Put the lines of the material below into a JSON list of strings, one string per line with blank lines left out, starting with the line that contains "You are a GUI" and going on through the line that contains "pos(124,13)".

(Word and item position data)
--- Begin ---
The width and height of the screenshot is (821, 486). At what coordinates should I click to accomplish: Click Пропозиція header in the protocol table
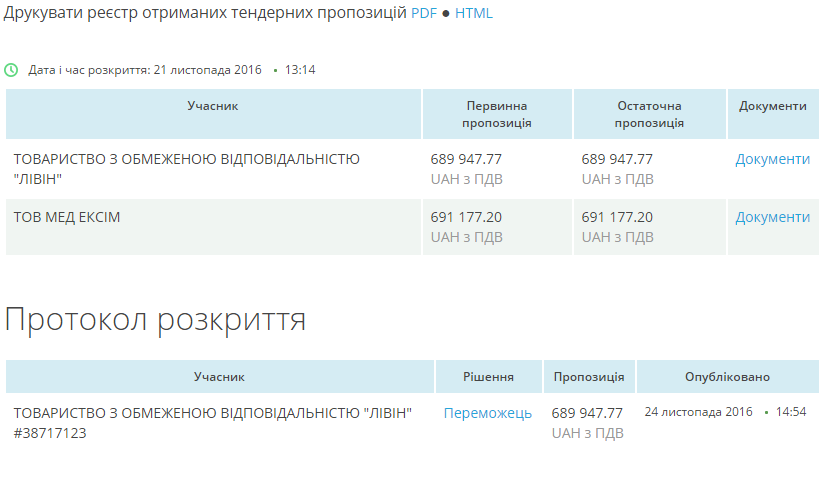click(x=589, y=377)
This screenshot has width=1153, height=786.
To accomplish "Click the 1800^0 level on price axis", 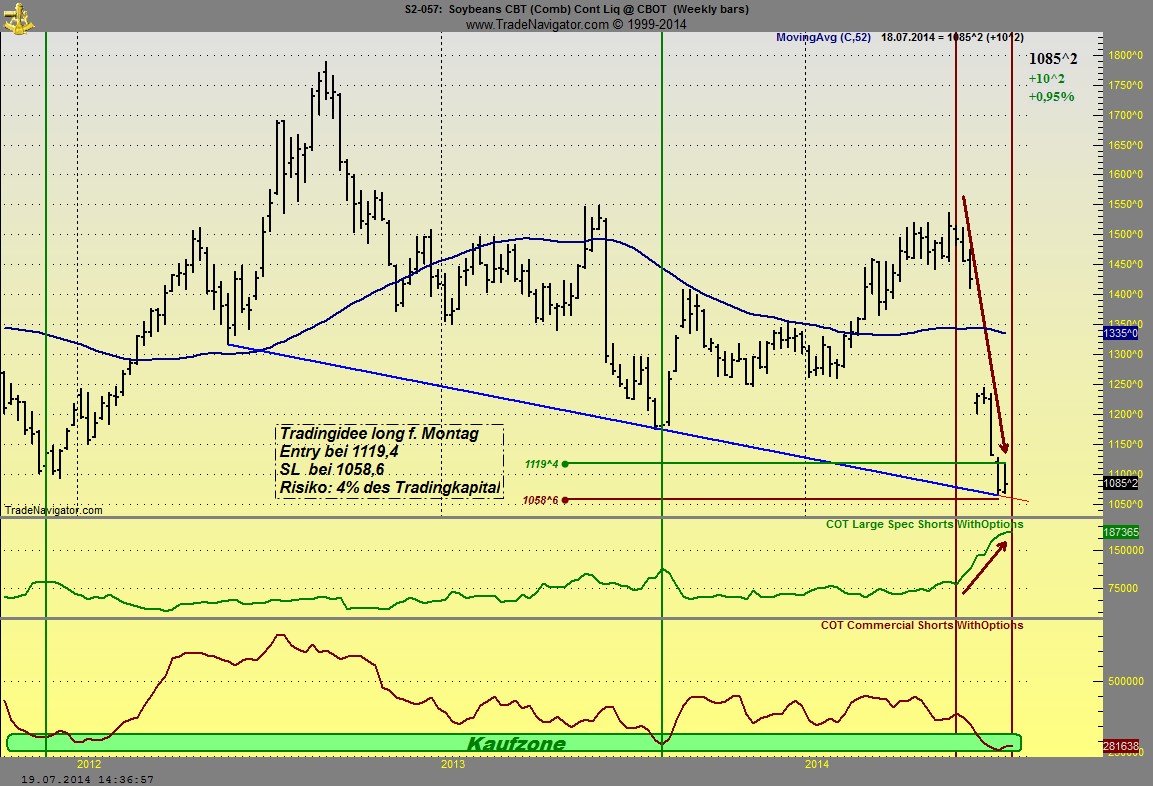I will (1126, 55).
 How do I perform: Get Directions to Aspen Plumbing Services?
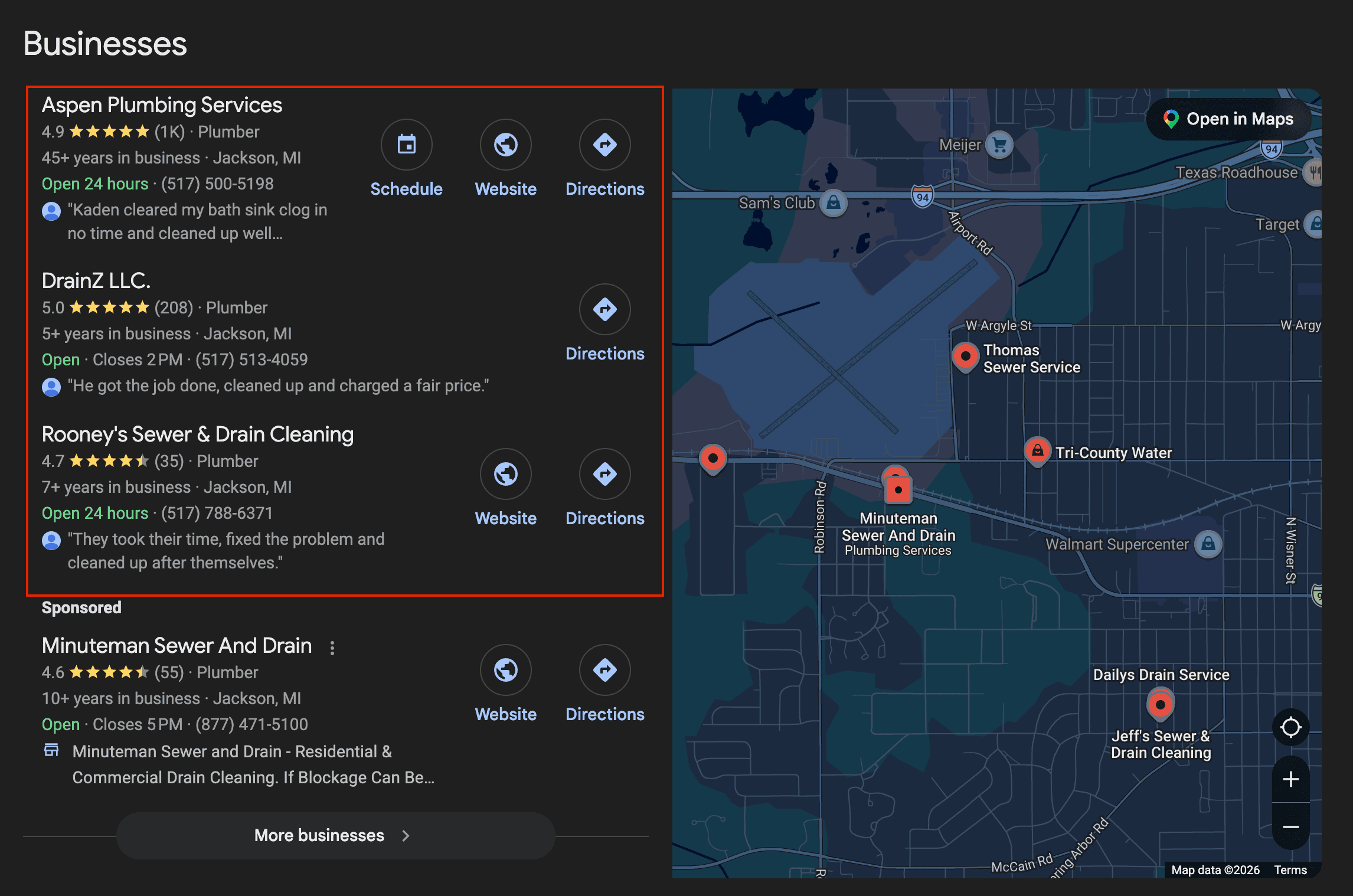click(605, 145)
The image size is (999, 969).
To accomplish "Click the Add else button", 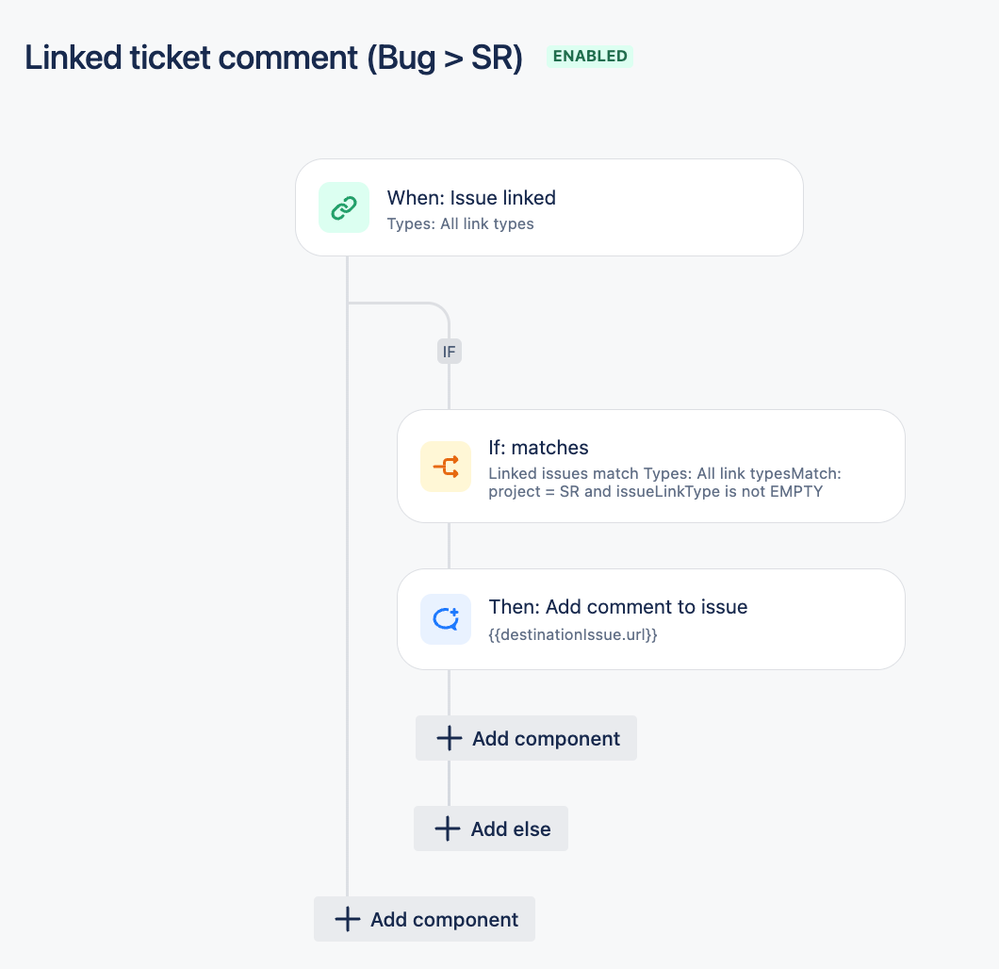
--- End ---
--- Begin ---
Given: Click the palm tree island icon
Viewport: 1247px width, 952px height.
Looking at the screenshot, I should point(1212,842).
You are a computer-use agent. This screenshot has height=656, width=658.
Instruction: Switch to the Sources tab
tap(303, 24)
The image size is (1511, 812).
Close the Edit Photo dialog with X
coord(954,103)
--- End ---
--- Begin ---
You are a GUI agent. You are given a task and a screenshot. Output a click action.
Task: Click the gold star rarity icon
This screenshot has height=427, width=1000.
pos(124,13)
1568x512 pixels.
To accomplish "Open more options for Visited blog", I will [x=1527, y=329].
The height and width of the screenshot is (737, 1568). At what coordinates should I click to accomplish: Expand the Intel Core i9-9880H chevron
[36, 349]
--- End ---
→ **Response to this task**:
[
  "You are a GUI agent. You are given a task and a screenshot. Output a click action.",
  "Task: Click the gold star rarity icon",
  "This screenshot has height=427, width=1000.",
  "pos(124,13)"
]